- _What to produce_
Report how many lines below include "only", giving the figure alone.

*** Data supplied Section Begins ***

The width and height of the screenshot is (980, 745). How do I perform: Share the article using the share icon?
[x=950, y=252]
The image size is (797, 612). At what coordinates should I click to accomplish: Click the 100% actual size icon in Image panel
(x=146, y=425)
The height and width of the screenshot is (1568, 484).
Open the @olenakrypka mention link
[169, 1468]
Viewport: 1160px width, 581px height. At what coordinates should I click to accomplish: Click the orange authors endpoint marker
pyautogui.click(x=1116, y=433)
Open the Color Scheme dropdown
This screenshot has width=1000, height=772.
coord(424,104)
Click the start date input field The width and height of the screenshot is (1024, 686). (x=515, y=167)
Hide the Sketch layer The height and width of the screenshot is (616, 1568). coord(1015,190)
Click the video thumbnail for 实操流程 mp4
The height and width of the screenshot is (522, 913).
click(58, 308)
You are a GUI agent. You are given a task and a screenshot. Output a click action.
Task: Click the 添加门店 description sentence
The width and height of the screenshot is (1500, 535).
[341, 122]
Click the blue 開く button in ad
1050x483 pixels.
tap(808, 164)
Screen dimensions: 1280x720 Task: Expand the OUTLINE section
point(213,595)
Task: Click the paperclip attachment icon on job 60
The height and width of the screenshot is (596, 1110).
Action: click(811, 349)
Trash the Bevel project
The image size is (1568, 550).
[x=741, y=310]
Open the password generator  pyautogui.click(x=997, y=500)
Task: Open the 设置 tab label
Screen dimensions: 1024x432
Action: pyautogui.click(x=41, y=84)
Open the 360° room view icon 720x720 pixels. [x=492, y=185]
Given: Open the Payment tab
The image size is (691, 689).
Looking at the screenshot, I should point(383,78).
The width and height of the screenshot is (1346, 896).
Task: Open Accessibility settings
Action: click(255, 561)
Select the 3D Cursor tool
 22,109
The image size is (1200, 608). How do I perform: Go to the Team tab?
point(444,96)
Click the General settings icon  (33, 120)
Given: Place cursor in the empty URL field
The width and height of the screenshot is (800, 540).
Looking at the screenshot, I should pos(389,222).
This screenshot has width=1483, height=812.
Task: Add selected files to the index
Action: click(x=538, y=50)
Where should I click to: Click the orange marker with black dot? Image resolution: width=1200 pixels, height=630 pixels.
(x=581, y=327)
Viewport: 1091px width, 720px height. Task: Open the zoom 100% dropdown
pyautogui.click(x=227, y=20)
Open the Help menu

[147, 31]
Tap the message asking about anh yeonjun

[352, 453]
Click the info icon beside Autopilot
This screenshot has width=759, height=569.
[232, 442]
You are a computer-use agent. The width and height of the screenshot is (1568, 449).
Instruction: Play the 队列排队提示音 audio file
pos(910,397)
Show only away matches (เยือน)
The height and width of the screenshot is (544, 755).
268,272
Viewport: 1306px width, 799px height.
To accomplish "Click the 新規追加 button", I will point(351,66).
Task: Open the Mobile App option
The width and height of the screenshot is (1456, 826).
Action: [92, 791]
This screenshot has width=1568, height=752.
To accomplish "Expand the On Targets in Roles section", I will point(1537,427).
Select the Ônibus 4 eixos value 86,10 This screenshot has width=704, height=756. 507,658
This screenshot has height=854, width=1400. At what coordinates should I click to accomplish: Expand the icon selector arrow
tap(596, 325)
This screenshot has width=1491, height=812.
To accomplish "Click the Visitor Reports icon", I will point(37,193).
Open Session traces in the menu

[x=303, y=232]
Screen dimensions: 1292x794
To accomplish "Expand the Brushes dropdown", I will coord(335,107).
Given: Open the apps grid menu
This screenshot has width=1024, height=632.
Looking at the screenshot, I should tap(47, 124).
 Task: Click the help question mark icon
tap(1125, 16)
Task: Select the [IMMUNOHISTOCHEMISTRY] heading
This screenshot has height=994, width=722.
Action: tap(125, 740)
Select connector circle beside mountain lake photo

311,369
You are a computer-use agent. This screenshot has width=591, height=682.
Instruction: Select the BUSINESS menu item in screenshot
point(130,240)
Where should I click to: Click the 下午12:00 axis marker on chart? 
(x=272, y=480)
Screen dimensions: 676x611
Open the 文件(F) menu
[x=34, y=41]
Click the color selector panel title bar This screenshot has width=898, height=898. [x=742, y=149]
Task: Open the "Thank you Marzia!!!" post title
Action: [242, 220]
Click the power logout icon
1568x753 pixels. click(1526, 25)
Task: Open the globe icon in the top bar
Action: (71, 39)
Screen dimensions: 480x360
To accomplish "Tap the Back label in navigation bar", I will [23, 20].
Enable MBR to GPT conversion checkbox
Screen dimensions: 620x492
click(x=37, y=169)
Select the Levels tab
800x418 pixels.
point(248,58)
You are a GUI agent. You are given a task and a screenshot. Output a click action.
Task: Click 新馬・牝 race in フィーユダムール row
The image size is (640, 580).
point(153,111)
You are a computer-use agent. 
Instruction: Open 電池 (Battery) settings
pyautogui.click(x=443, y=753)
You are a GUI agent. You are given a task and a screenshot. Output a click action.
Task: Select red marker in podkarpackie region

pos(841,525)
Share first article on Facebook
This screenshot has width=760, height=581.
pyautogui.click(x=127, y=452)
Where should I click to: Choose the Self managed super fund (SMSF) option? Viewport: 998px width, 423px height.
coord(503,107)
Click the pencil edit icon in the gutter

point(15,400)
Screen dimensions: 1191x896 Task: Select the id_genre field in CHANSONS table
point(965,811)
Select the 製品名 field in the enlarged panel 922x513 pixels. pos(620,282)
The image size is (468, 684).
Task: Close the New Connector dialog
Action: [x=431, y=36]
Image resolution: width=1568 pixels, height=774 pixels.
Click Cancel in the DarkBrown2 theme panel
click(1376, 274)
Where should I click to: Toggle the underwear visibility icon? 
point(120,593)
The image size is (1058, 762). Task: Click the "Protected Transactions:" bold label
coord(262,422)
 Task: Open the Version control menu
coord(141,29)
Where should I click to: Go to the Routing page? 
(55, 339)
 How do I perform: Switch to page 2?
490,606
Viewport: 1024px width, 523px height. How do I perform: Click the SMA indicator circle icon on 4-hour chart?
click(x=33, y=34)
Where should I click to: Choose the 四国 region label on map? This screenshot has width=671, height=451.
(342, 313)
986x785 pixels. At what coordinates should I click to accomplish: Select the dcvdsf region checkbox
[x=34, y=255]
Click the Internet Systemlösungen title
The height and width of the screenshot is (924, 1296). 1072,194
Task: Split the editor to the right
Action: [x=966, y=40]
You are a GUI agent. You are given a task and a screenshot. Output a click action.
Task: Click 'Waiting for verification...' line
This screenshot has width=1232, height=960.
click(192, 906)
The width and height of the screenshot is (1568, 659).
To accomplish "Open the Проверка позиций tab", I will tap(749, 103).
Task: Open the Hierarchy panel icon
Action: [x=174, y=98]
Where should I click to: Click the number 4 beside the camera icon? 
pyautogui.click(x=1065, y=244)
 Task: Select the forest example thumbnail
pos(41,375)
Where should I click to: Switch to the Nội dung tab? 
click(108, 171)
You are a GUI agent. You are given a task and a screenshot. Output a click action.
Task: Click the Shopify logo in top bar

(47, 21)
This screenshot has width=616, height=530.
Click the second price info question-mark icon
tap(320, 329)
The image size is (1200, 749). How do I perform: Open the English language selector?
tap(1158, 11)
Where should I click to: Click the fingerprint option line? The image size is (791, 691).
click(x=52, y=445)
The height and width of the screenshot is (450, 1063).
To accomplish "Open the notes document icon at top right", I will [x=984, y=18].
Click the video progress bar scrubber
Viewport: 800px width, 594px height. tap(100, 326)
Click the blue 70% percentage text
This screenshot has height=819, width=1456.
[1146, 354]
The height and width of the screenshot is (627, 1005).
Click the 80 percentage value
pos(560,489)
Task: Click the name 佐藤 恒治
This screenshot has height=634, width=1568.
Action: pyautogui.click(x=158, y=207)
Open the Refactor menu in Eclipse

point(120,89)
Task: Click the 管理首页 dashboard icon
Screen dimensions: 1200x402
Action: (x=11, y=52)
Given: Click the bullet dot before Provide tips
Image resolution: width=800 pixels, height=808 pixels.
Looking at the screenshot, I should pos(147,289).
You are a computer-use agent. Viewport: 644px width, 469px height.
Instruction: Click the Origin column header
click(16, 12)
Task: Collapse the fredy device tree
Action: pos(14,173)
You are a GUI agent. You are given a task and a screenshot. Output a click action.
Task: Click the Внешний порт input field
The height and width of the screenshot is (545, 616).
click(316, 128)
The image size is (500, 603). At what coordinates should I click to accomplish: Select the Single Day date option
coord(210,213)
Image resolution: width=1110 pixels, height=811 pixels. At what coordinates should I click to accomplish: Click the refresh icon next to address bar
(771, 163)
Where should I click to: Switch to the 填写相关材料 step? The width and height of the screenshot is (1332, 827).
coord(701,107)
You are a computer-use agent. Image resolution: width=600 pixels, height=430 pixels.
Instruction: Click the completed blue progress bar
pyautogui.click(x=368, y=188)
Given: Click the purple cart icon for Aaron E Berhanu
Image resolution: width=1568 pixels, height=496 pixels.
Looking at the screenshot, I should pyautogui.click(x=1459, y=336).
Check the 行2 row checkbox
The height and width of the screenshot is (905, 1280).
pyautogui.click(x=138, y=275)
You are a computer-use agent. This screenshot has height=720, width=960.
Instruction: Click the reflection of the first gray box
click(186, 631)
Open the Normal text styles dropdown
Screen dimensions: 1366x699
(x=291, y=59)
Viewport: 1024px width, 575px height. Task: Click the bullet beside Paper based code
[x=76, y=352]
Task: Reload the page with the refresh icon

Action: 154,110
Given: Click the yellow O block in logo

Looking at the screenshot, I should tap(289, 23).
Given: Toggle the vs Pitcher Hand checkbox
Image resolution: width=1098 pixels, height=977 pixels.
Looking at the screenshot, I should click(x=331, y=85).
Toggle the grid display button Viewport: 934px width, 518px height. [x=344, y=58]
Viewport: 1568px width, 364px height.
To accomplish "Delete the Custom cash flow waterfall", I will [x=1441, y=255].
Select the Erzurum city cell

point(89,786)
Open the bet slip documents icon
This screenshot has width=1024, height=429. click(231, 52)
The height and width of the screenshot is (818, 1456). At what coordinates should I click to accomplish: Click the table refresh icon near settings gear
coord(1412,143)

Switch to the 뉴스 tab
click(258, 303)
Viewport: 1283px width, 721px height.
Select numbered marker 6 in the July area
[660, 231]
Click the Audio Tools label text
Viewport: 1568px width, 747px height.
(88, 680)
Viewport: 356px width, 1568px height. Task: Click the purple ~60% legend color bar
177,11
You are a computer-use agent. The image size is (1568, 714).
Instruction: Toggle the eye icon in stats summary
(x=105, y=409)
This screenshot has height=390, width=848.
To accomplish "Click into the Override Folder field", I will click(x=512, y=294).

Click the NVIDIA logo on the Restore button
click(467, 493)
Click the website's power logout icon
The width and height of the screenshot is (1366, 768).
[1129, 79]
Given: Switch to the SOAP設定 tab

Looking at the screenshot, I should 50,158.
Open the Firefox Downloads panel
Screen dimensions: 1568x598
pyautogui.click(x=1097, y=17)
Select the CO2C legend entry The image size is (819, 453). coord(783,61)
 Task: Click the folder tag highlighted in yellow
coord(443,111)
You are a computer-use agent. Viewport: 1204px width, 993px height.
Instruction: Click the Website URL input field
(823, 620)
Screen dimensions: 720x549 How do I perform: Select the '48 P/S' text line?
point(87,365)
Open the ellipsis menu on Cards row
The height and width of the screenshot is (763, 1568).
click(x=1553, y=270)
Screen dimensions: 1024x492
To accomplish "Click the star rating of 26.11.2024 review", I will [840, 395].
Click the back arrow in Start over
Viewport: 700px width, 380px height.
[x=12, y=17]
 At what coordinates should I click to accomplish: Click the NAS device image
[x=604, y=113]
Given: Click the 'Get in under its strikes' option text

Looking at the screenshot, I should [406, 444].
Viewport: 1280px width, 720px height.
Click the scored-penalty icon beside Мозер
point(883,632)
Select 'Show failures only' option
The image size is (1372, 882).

*** Data supplied Section Ends ***

- _Exercise response_
2